Dr. Thomas Spies (SPD): Nervenärztliche Versorgung muss sichergestellt bleiben

Hintergrund sei, dass die Kassenärztliche Vereinigung Hessen (KV) zeitgleich Budgets für jede Facharztgruppe und –Untergruppe eingeführt habe, das Gesamthonorarsystem umgestellt wurde und die KV seit 2005 die Abrechnungs-EDV nicht in den Griff bekomme. Dadurch wurden die Einnahmen mancher Arztgruppen – insbesondere der Nervenärzte und eines Teils der Internisten (Gastroenterologen) – massiv und Existenz gefährdend gekürzt. Und niemand habe es – mangels Abrechnung – gemerkt.

In der Ausschusssitzung der vergangenen Woche war das Problem zum wiederholten Male von den Vertretern der SPD angesprochen worden. Doch auch jetzt war die Regierung nicht willens oder in der Lage, sich der Sicherstellung der Versorgung anzunehmen.

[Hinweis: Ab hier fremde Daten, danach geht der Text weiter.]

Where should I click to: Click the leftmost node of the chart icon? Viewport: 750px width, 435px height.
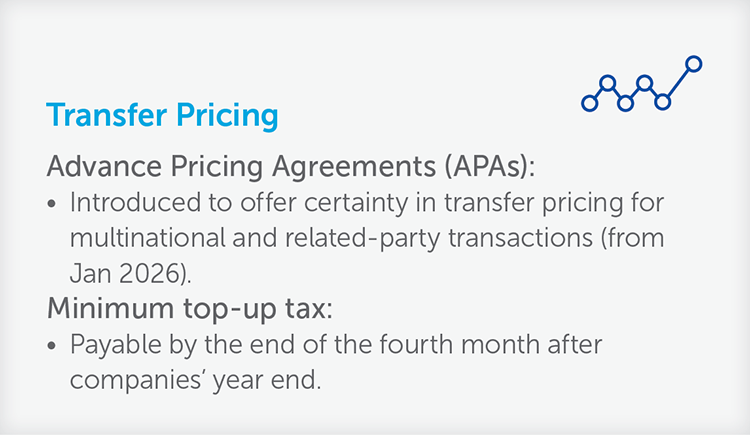click(589, 103)
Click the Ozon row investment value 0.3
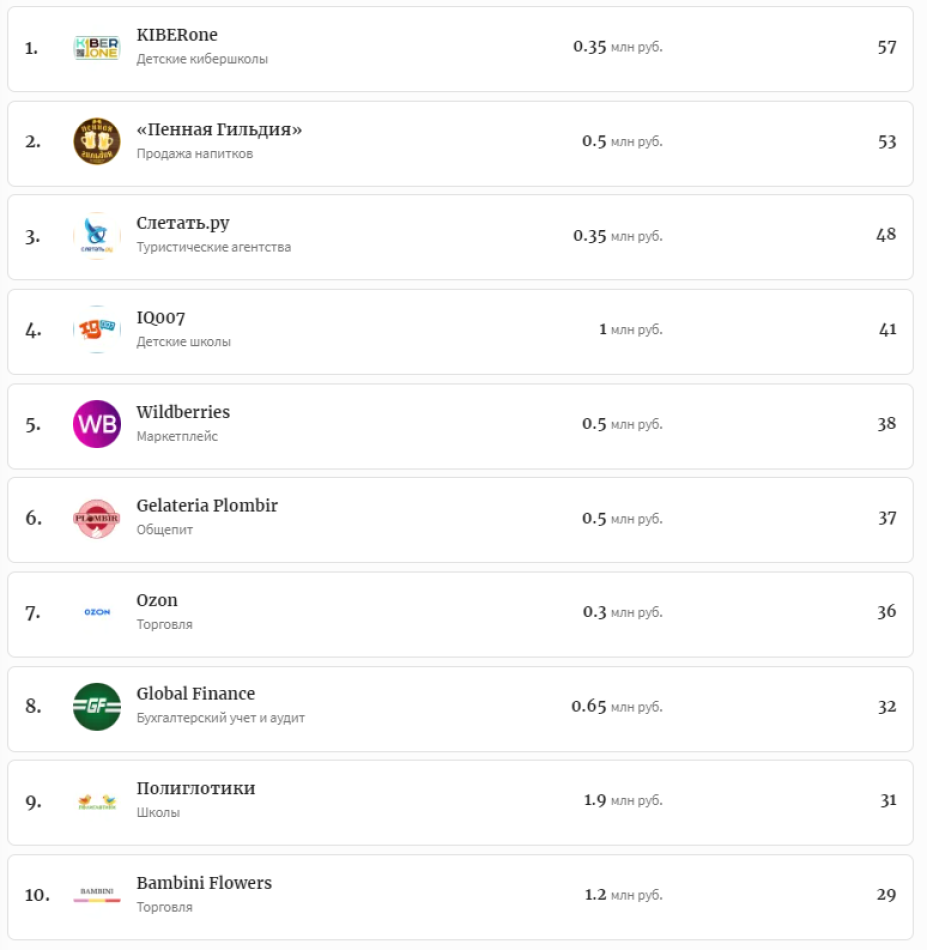Image resolution: width=927 pixels, height=950 pixels. (595, 612)
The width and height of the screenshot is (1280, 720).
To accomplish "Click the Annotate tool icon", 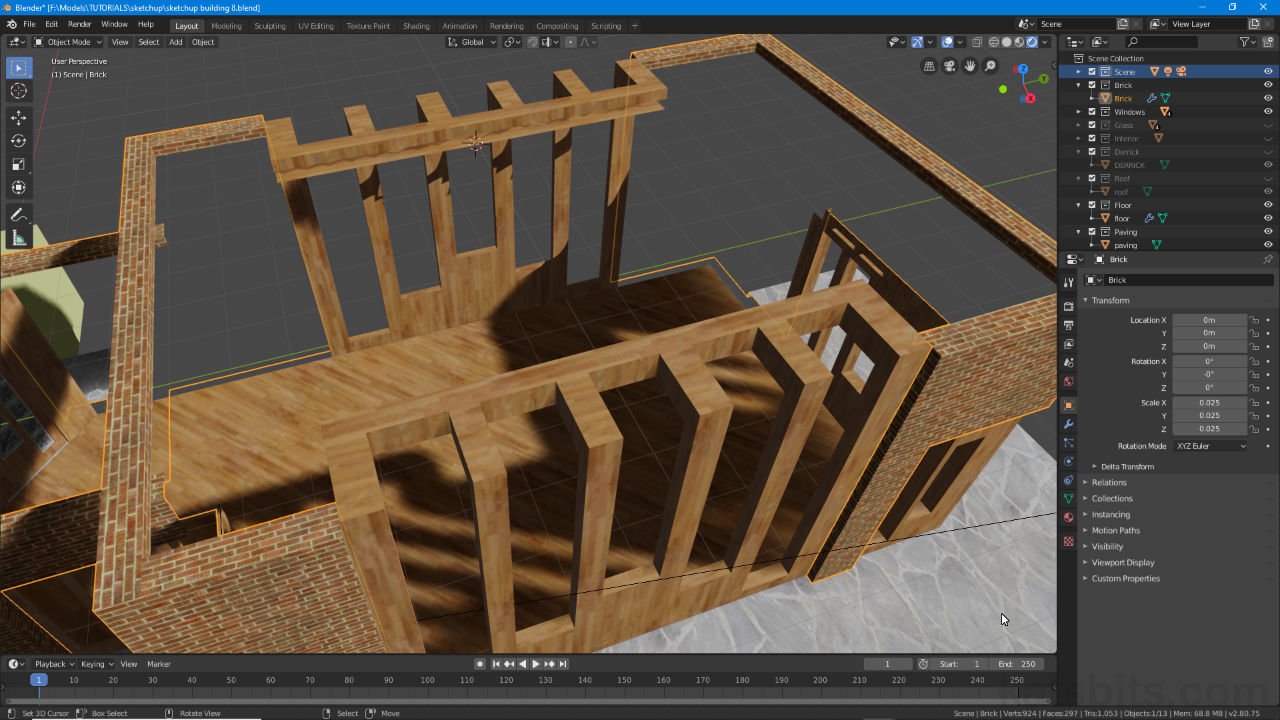I will coord(18,214).
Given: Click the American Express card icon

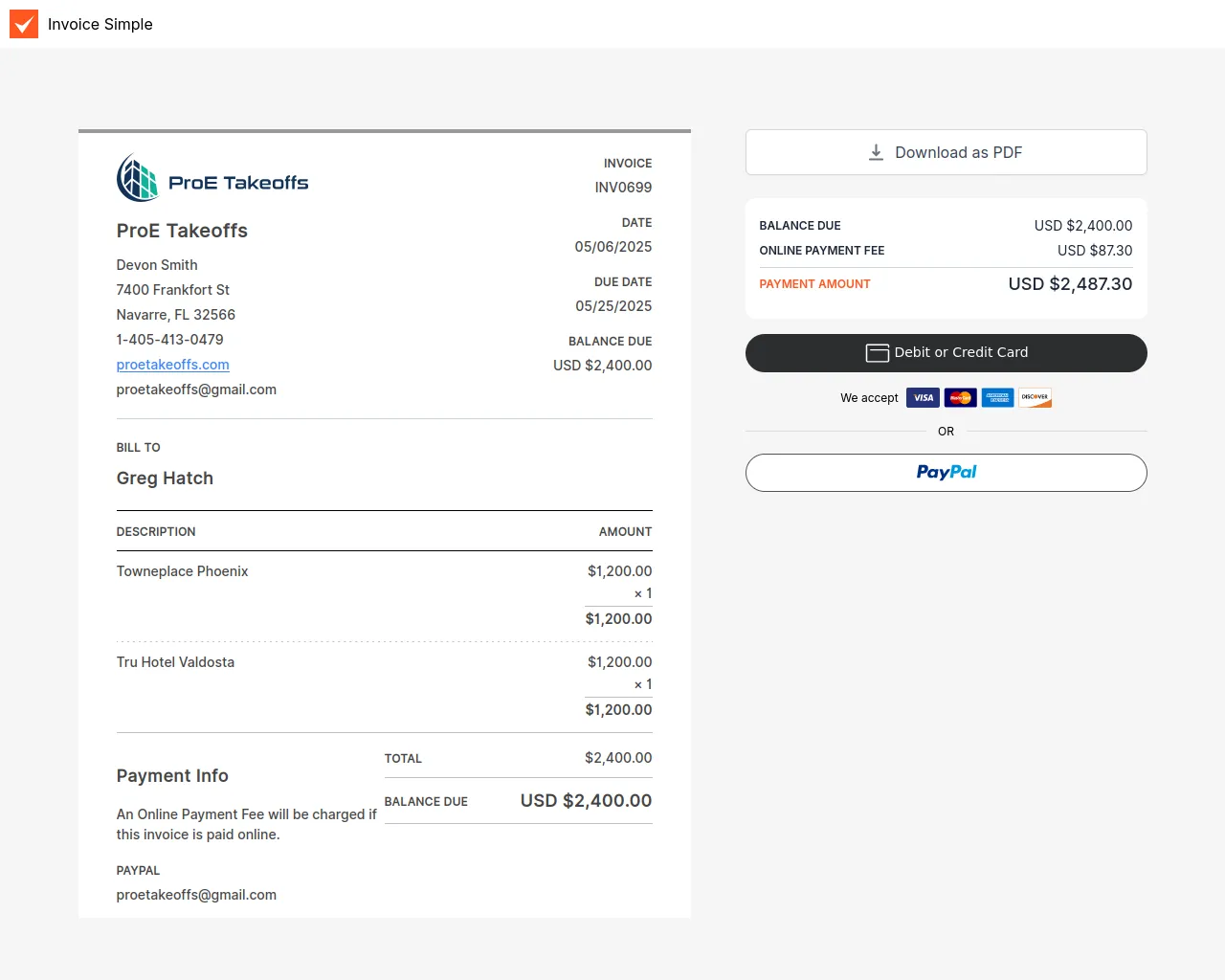Looking at the screenshot, I should (x=997, y=398).
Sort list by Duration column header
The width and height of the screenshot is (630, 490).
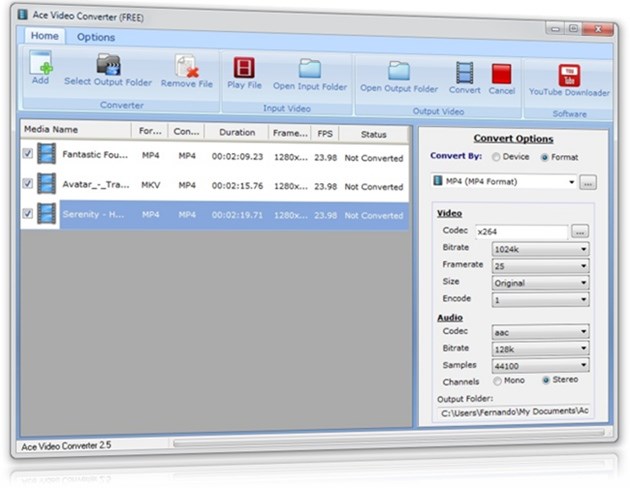point(236,133)
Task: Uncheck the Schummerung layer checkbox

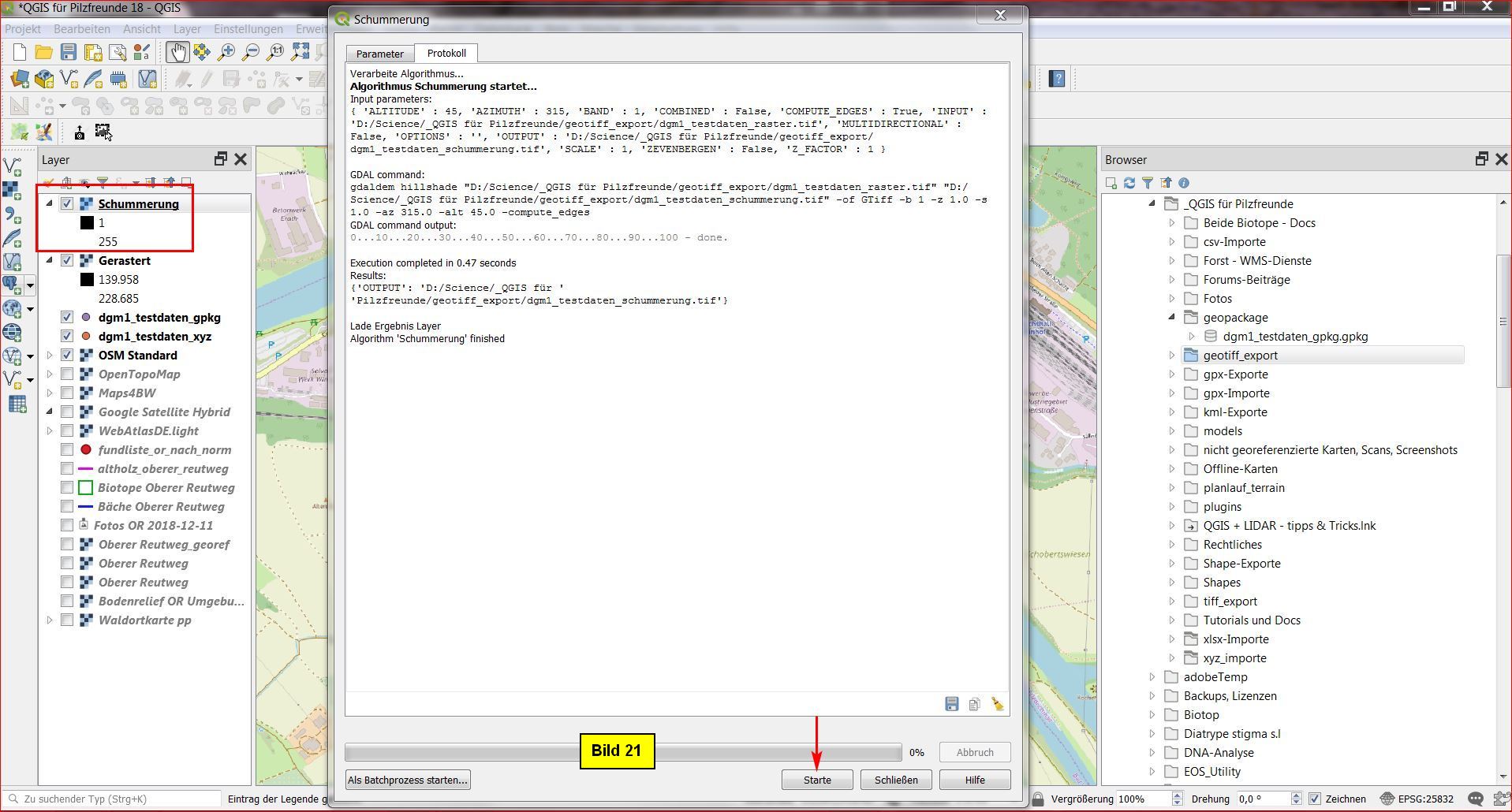Action: (67, 204)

„Jetzt muss sich der Landtag mit dieser Frage beschäftigen“, so Spies. Es gehe nicht an, dass sich ein Teil der Ärzte Vorteile auf Kosten anderer verschaffe und damit die Versorgung im sensiblen Bereich der Nervenärzte gefährdet werde. Die SPD fordere deshalb die Landesregierung auf, sich dieser Frage mit Nachdruck anzunehmen.